● PROMPT: Copy the text lines of the records below verbatim, and omit the pictures.
-- start of SUPPLIED DATA --
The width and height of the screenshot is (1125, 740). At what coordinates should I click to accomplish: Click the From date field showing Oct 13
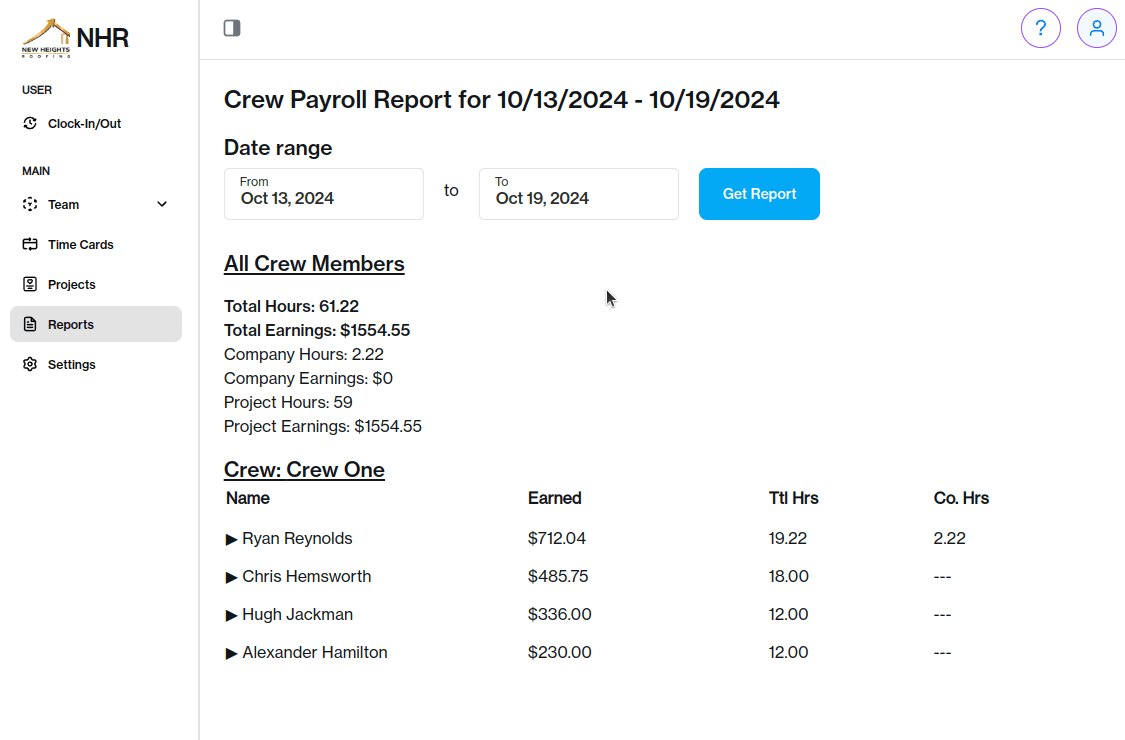coord(323,194)
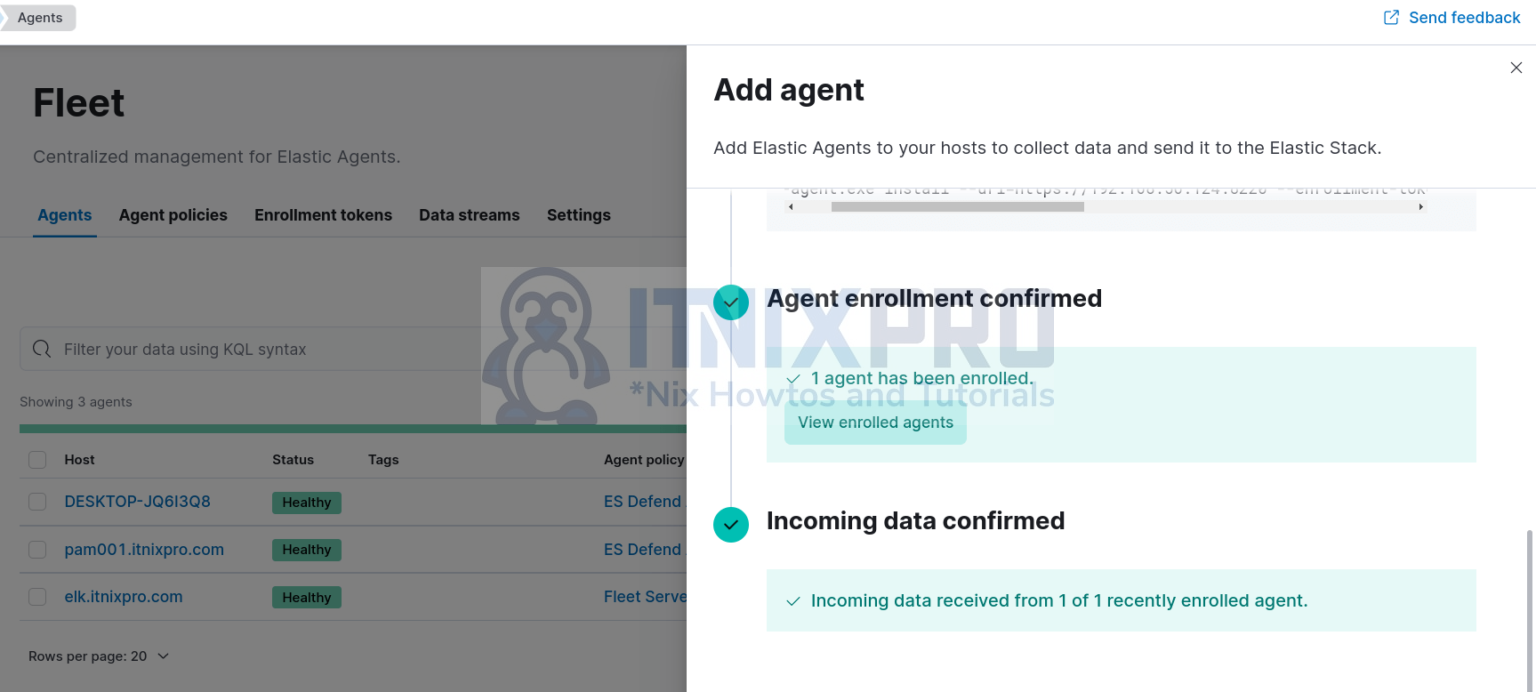The image size is (1536, 692).
Task: Open the Enrollment tokens tab
Action: [x=323, y=215]
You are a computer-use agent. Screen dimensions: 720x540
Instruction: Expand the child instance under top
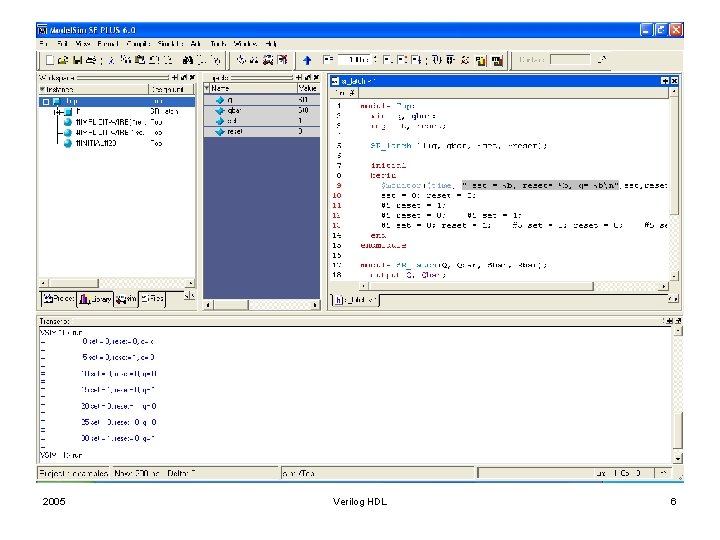[x=56, y=111]
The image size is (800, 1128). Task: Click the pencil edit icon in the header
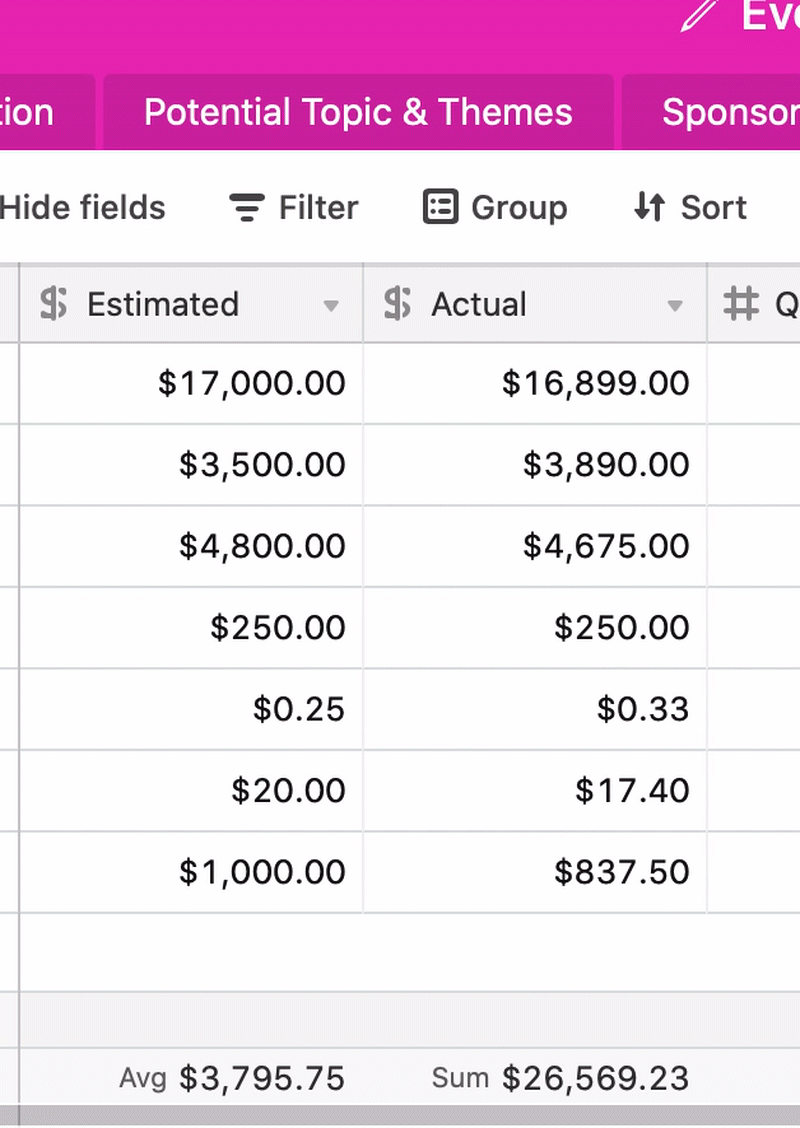point(700,16)
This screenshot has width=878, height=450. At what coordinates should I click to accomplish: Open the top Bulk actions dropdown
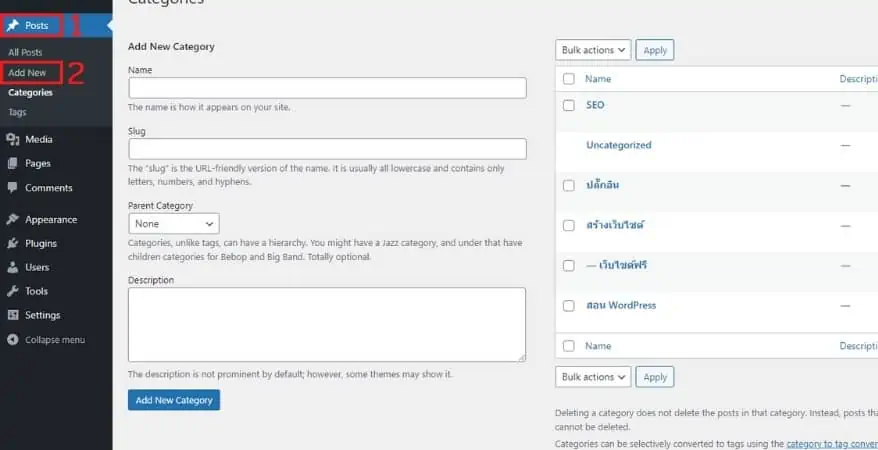click(x=593, y=50)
-- end of SUPPLIED DATA --
● RESULT:
The width and height of the screenshot is (1125, 740). At what coordinates should I click to accomplish: Click the From date field showing Oct 13
coord(323,194)
The image size is (1536, 692).
Task: Open the Enrollment tokens tab
Action: [x=323, y=215]
You are a computer-use agent. Screen dimensions: 720x540
Instruction: Expand the child instance under top
[x=56, y=111]
The image size is (800, 1128). Task: Click the pencil edit icon in the header
point(700,16)
This screenshot has width=878, height=450. At what coordinates should I click to accomplish: Open the top Bulk actions dropdown
click(x=593, y=50)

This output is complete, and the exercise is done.